En cause aussi, une pression réglementaire étouffante. « Nous sommes dans une impasse agronomique, amplifiée par les décisions de l’Europe et de la France en matière de réduction des solutions phytosanitaires. Nous évoluons aussi dans un contexte où le prix des céréales reste médiocre et les aides PAC* pour la Côte-d’Or sont parmi les plus faibles de France. » Au bout du compte, « la profession agricole se retrouve en rupture avec l’administration et la politique.
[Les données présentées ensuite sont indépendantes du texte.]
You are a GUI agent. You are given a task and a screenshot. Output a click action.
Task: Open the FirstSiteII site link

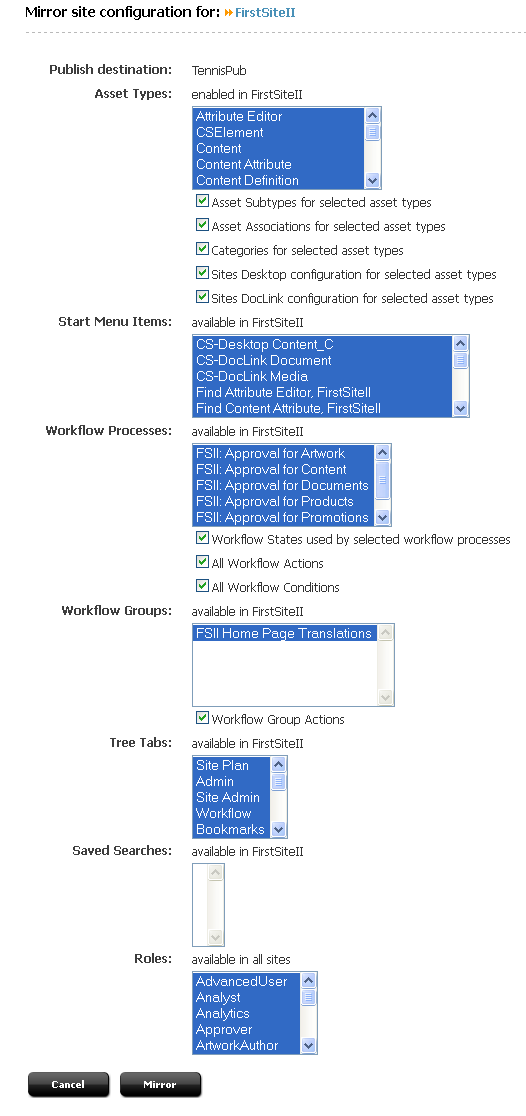point(265,13)
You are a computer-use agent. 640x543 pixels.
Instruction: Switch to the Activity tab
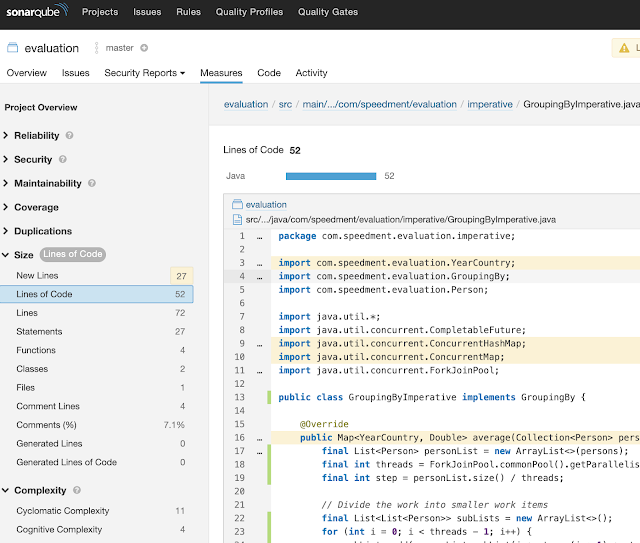point(311,73)
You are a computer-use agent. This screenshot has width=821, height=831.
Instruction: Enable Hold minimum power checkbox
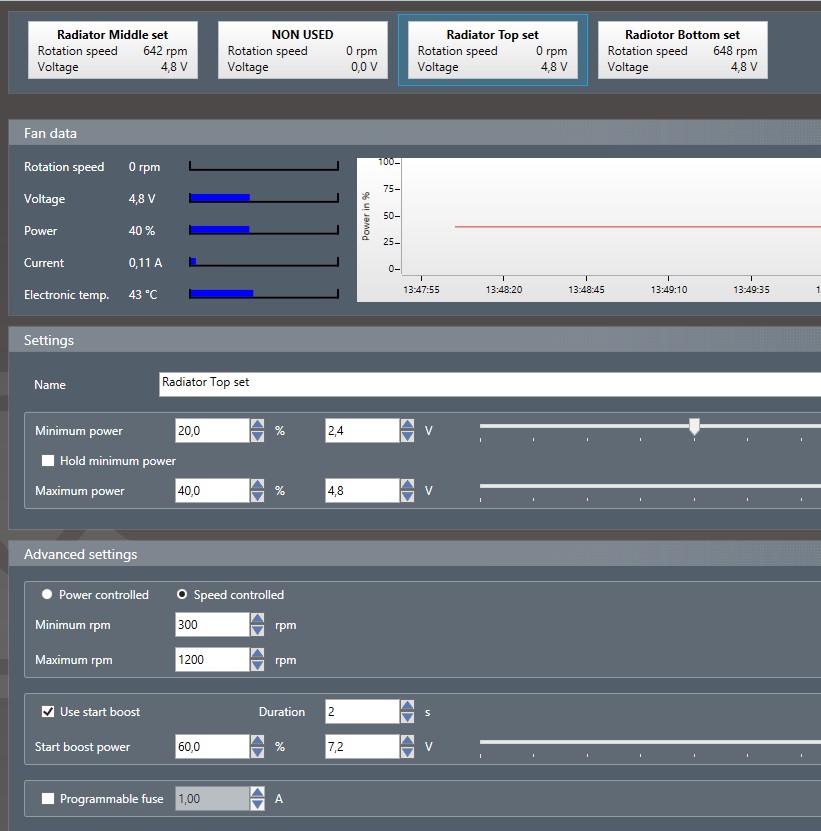[47, 461]
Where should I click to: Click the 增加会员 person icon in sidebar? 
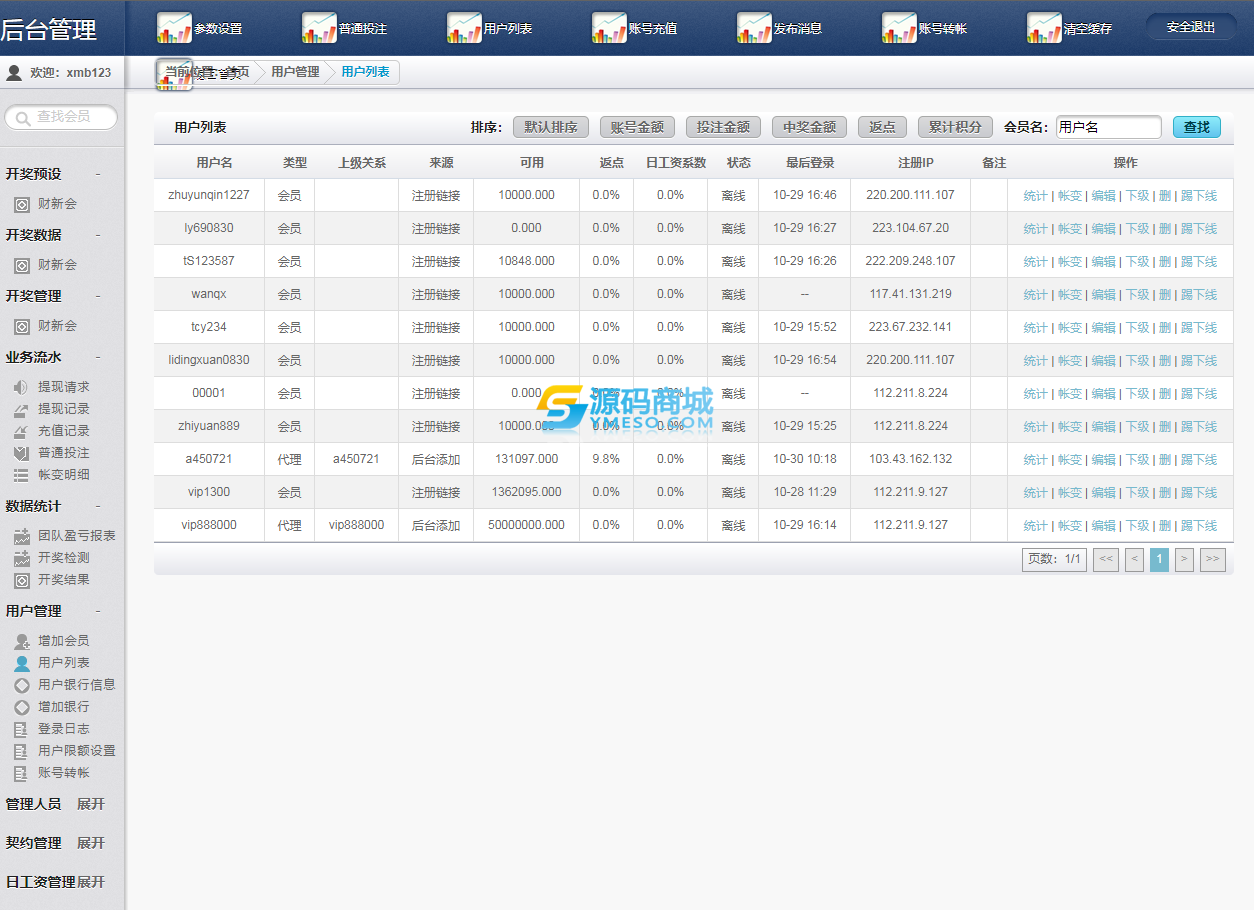tap(21, 641)
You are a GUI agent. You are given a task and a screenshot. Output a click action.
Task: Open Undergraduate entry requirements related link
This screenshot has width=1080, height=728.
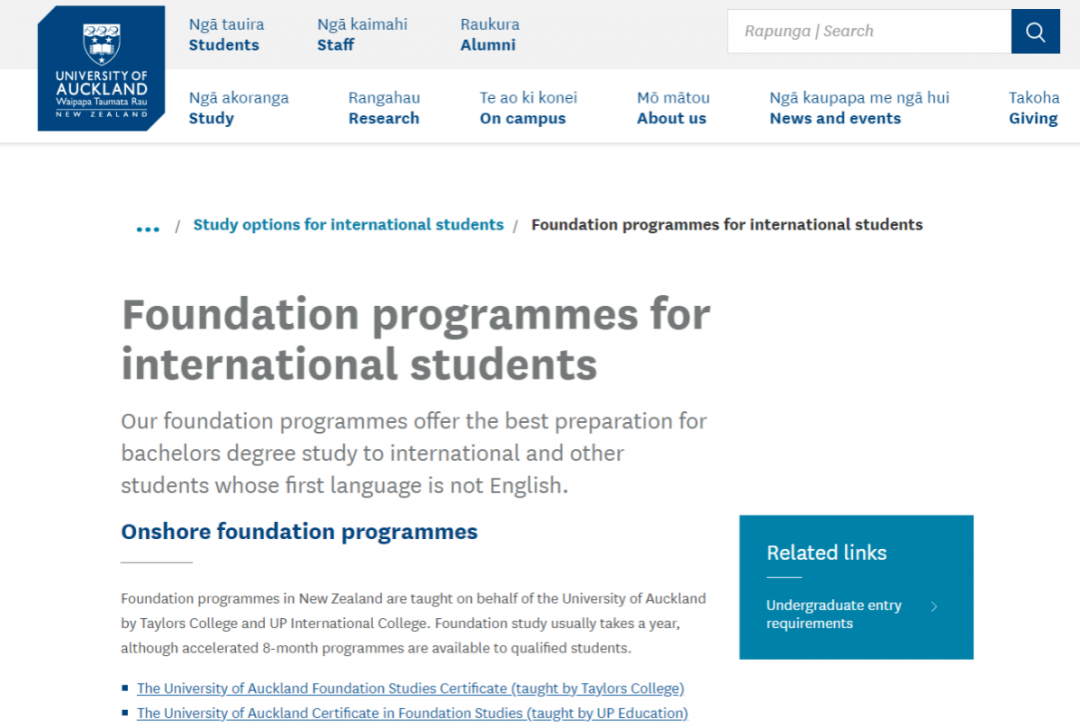(x=833, y=614)
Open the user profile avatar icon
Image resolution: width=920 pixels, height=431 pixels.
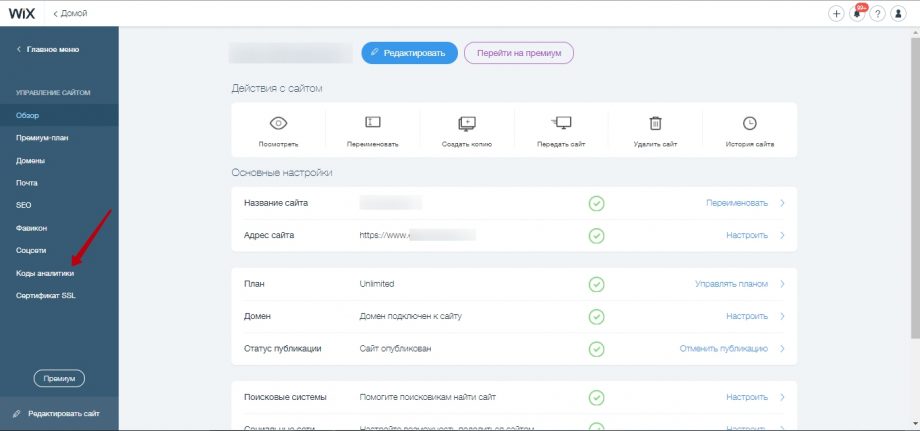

Nous ne sommes plus au pied du mur mais déjà dedans ».
Pas résignée pour autant, la Chambre d’agriculture propose des solutions. « On a beaucoup d’idées, nous sommes prêts pour le changement climatique, mais on doit être accompagnés », synthétise Fabrice Faivre, président de la FDSEA 21. À commencer par la pérennisation des filières régionales : le local, ce n’est pas que le circuit ultra-court. Il y a tout un tas de filières régionales à encourager : meuniers, moutardiers, fabricants d’aliments du bétail, etc. En Côte-d’Or, des cultures emblématiques et garanties sans OGM comme la moutarde fondent pourtant comme neige au soleil… François-Xavier Lévêque, céréalier à Bressey-sur-Tille, a déjà alerté sur ce sujet. « La moutarde rencontre le même problème que le colza. Il y a cinq ans, ça fonctionnait encore bien avec 6000 hectares pour 12000 tonnes produites. Aujourd’hui, on en est à 3000 hectares d’intentions de semis. C’est révoltant de laisser mourir ce genre de production, avec des industriels locaux qui devront importer leur matière première. »
La gestion de l’eau, point central
La gestion de l’eau est au centre des préoccupations. « Il faut nous laisser les moyens de retenir l’eau en hiver quand elle est en excès pour la restituer quand elle manque. Nous demandons une approche pragmatique et non idéologique, adaptée aux besoins des productions agricoles. » La moitié du département étant constituée de sols superficiels à faible réserve hydrique, avec la particularité supplémentaire d’être situé en tête de bassins, l’idée des retenues d’eau comme du côté de Fauverney est un début de solution.
Tout comme peuvent l’être les nouvelles énergies, entre méthanisation et agrivoltaïsme. Les agriculteurs d’aujourd’hui n’échappent pas au digital. Ils se disent « prêts pour le progrès, équipés, ouverts aux recherches de pointe dans l’agronomie et la génétique pour des variétés plus résistantes à la sécheresse par exemple ». Un projet de méthanisation du seigle de fourrage est par ailleurs porté par la coopérative Dijon Céréales en secteur Châtillonnais et au nord de Dijon, comme l’ont expliqué sur place Marc Patriat et Didier Lenoir, respectivement président et vice-président du géant local du stockage.
Bref, à l’heure des circuits plus courts que courts, illustré par « un impressionnant mais très passager » retour aux sources du locavore pendant le confinement, on souffre de l’autre côté de la barrière. Les pistes sont là, mais le champ de l’optimisme est encore en jachère.
* La PAC (Politique agricole commune) relève du fonds européen agricole de garantie (FEAGA) et du fonds européen agricole pour le développement rural (FEADER). Pour la Côte-d’Or, cela représentait en moyenne 40 000 euros d’aides par exploitation (source Agreste Bourgogne-Franche-Comté).